*What you will do*. Can you give the data lines starting at the line that contains "Click the Group" and ending at the line that contains "tap(161, 192)", both included, as a JSON list of strings, one string per line, with any blank lines left out?

(Target position data)
◆ ◆ ◆

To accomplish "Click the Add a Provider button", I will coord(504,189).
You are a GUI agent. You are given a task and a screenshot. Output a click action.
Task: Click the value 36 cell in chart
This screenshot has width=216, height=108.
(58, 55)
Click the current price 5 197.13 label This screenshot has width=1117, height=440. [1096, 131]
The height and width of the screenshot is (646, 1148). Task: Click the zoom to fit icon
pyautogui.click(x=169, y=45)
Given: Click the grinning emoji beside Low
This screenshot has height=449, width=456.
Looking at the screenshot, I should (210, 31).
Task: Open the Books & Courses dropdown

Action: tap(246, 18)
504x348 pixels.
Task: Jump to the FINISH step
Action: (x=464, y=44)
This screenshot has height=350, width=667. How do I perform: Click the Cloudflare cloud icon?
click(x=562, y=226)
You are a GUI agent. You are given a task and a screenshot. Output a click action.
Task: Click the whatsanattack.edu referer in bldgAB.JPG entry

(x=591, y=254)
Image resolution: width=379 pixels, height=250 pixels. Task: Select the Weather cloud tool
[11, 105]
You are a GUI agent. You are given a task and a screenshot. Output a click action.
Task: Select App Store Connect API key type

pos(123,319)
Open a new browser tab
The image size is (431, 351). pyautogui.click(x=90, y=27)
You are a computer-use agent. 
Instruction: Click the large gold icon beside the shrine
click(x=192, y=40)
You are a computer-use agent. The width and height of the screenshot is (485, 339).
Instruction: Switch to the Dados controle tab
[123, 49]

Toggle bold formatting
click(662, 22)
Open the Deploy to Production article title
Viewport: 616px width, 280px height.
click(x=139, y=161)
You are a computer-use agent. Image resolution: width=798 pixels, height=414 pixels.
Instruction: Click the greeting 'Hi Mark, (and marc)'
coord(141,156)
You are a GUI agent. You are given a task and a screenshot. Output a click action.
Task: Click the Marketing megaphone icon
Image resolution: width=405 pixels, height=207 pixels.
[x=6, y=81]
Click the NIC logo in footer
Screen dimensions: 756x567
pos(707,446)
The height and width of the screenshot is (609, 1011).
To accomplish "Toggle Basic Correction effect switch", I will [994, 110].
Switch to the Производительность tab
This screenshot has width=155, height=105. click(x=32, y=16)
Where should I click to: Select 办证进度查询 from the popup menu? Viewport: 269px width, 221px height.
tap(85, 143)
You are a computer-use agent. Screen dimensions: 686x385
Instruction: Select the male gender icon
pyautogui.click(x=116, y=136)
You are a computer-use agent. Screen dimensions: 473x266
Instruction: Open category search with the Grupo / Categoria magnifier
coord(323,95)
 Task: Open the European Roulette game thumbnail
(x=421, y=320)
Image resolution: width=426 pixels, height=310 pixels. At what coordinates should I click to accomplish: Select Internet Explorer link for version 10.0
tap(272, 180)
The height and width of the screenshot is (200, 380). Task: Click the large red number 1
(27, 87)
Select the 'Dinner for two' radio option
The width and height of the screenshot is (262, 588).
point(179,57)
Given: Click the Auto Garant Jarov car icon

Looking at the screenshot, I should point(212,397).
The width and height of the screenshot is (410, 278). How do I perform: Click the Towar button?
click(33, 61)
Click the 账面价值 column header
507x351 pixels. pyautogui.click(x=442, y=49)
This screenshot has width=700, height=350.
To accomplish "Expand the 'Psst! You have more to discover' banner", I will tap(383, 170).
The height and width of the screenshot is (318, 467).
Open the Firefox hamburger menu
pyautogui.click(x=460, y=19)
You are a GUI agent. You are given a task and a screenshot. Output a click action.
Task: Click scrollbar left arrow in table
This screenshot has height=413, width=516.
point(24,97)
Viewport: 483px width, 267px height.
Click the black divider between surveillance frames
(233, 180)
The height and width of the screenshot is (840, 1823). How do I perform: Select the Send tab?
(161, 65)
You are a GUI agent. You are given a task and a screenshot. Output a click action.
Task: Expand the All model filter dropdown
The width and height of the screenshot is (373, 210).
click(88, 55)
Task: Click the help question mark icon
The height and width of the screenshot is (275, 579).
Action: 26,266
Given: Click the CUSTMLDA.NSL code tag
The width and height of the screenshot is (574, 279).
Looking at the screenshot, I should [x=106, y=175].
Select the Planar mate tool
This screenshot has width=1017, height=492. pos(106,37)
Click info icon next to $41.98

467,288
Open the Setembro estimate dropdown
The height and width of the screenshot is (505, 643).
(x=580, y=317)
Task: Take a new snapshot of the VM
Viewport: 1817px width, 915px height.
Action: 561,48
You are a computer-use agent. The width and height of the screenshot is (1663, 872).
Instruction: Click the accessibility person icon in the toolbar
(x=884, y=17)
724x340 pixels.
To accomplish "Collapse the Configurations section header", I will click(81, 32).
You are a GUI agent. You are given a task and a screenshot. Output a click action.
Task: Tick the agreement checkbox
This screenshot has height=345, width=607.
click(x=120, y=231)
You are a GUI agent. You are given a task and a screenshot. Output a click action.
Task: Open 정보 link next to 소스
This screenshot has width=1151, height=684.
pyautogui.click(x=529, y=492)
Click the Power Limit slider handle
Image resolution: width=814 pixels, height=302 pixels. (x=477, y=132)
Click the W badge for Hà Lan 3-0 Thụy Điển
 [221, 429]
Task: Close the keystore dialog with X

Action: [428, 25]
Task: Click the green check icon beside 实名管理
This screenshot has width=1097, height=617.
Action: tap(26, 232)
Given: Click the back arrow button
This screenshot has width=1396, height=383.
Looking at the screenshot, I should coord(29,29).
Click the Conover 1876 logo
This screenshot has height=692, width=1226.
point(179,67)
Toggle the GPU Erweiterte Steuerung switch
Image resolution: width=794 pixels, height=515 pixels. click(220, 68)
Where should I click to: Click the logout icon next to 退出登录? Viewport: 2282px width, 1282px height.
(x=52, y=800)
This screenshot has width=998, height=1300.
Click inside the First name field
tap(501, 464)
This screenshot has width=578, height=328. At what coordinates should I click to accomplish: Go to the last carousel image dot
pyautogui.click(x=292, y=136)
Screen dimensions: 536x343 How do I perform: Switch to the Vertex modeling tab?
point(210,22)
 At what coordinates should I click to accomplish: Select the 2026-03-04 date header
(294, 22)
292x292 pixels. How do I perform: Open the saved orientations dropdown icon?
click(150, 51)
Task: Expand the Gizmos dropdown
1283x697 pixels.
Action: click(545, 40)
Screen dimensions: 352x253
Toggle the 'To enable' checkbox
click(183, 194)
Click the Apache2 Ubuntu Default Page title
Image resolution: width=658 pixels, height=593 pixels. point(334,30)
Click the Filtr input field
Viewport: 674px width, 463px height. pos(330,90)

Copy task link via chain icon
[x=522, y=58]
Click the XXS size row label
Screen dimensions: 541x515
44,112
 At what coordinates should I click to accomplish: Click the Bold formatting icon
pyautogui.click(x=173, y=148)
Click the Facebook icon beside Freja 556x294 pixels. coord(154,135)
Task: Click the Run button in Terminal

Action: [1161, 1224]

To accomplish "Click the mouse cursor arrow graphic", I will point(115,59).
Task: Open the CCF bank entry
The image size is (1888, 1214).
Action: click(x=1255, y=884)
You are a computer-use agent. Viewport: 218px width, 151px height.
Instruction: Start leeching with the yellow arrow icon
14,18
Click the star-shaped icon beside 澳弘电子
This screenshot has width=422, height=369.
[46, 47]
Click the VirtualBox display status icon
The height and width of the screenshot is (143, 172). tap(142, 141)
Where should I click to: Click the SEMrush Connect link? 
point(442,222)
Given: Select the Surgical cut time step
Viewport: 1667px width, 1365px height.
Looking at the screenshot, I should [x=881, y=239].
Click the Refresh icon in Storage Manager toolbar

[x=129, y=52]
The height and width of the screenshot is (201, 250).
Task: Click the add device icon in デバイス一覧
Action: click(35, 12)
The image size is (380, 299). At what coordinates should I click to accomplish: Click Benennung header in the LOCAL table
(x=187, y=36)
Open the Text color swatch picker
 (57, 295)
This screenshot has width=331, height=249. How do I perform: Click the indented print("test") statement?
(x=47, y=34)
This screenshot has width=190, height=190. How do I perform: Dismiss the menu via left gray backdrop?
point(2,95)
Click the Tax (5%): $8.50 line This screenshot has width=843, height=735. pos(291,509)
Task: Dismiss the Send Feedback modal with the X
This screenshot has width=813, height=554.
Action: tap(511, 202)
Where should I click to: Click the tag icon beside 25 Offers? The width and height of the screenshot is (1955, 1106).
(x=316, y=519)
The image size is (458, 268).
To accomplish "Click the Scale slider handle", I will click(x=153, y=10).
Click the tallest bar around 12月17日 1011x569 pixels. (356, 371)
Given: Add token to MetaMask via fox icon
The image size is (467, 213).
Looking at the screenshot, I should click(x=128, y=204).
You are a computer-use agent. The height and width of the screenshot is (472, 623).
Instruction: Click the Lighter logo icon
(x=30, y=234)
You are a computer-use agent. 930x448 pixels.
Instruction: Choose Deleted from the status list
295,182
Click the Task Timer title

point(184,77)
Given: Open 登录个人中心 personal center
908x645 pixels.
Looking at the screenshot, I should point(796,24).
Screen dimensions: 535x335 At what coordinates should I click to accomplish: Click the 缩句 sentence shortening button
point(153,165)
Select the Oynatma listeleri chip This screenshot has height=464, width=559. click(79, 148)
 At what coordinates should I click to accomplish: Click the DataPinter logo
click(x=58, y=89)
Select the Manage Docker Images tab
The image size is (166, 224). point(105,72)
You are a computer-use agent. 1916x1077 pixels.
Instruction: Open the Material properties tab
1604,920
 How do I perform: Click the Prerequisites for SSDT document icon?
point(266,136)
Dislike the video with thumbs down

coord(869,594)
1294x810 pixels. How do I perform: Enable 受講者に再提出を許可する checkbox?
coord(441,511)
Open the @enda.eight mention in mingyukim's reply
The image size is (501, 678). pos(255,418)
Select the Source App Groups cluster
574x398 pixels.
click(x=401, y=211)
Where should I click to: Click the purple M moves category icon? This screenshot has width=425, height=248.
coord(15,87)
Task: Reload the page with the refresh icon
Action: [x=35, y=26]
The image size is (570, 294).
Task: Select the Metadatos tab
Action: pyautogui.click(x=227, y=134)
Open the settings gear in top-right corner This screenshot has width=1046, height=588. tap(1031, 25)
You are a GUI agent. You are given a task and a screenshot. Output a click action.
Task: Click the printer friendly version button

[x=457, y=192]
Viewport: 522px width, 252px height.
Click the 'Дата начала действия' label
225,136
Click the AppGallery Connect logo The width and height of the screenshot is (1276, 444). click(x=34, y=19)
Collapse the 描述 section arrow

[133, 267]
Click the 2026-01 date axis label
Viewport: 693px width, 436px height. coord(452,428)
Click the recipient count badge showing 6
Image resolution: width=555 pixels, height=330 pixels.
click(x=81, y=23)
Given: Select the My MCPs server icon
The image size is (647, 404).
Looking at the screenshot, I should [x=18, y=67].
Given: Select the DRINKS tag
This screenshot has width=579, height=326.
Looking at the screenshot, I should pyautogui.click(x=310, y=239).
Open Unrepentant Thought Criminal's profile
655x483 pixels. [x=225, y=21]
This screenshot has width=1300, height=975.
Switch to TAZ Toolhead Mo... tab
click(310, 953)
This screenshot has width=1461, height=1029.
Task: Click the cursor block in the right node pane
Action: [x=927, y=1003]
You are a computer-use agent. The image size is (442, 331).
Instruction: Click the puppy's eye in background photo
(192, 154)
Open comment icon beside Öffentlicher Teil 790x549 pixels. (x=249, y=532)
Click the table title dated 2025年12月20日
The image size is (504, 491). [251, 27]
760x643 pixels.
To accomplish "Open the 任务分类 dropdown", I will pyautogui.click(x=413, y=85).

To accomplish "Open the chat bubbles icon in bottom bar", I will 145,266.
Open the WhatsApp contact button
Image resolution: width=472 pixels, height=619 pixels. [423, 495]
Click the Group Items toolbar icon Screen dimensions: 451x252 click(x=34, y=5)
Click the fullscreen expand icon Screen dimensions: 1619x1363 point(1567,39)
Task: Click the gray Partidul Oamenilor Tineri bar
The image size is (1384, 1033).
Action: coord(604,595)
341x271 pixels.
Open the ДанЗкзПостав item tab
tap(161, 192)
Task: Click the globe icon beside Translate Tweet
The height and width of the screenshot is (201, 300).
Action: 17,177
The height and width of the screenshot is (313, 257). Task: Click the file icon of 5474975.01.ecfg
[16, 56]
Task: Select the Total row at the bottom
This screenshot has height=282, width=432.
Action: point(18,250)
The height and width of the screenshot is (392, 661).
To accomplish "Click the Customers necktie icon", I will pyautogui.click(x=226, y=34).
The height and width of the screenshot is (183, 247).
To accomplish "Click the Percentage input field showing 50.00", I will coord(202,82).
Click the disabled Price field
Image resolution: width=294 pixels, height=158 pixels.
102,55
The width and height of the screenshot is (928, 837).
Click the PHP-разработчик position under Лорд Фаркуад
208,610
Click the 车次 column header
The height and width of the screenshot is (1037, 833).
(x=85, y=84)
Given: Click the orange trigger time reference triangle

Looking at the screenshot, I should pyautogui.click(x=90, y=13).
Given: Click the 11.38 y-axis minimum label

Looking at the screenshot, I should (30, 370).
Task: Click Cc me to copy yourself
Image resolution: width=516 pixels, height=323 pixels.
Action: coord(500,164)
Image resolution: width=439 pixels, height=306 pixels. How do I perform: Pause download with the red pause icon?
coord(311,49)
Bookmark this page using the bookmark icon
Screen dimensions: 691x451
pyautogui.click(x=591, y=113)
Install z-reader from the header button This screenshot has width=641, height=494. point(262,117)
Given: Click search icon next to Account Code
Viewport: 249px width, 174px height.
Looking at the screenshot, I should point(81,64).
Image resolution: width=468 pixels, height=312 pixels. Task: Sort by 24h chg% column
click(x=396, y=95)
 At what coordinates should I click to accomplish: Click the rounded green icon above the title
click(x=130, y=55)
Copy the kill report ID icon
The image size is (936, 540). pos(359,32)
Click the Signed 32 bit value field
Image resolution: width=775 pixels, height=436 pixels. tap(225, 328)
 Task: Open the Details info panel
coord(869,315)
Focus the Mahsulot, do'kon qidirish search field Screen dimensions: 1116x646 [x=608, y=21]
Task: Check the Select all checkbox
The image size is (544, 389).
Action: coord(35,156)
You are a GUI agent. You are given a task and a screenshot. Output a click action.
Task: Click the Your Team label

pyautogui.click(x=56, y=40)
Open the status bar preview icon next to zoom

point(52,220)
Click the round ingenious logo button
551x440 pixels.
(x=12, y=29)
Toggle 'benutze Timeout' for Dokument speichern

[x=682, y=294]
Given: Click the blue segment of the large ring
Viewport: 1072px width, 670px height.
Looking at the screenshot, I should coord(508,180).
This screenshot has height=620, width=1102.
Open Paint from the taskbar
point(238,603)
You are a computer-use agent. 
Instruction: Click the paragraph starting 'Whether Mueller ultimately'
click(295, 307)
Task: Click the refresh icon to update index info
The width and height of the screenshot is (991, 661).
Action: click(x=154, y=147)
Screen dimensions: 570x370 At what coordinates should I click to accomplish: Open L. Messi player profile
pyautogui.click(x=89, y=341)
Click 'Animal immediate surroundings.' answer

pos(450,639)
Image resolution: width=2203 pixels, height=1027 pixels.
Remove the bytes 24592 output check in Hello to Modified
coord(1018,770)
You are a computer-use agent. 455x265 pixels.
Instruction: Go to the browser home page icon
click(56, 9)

◆ ◆ ◆

*Exercise response*.
[
  "Click the Group Items toolbar icon Screen dimensions: 451x252 click(x=34, y=5)",
  "Click the fullscreen expand icon Screen dimensions: 1619x1363 point(1567,39)",
  "Task: Click the gray Partidul Oamenilor Tineri bar",
  "The image size is (1384, 1033).",
  "Action: coord(604,595)",
  "341x271 pixels.",
  "Open the ДанЗкзПостав item tab",
  "tap(161, 192)"
]